• [ACTIVITY]: Please reproduce verbatim the lines below, from the first through the one with "Given: Click the Filter by name input field".

• [SUPPLIED DATA]:
-----

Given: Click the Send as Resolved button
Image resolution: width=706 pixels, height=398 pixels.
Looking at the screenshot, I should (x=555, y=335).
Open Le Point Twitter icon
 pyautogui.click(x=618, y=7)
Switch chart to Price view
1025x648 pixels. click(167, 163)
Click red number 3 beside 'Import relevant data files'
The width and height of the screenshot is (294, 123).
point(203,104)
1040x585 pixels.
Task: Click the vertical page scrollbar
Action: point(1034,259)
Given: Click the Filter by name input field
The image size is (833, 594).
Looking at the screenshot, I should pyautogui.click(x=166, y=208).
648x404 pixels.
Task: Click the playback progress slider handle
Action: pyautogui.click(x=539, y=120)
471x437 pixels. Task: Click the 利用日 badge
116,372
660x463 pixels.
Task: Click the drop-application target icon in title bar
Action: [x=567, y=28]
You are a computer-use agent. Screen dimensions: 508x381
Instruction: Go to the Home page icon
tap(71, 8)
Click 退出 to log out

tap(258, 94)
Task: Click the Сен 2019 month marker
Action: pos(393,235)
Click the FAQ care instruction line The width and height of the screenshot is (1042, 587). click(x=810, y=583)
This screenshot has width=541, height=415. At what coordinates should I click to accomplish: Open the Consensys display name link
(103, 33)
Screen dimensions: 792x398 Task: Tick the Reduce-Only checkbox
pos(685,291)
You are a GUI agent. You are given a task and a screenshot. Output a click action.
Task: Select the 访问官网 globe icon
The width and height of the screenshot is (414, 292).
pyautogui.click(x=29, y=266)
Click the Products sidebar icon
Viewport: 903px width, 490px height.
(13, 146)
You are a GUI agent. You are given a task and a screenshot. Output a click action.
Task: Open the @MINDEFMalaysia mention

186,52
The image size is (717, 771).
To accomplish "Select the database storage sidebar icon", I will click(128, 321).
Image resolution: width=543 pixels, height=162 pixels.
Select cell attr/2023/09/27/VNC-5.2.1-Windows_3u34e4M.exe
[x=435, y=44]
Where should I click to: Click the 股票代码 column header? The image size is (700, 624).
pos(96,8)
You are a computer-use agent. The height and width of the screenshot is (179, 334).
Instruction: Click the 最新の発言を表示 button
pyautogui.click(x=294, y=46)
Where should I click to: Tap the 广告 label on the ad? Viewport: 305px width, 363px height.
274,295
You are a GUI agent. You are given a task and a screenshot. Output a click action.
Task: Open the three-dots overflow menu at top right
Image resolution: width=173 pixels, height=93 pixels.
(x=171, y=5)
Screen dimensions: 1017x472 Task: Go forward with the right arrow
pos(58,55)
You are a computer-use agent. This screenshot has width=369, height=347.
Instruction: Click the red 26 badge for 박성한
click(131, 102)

-----

• [COMPLETED TASK]:
Given: Click the Send as Resolved button
Image resolution: width=706 pixels, height=398 pixels.
Looking at the screenshot, I should (x=555, y=335).
Open Le Point Twitter icon
 pyautogui.click(x=618, y=7)
Switch chart to Price view
1025x648 pixels. click(167, 163)
Click red number 3 beside 'Import relevant data files'
The width and height of the screenshot is (294, 123).
point(203,104)
1040x585 pixels.
Task: Click the vertical page scrollbar
Action: point(1034,259)
Given: Click the Filter by name input field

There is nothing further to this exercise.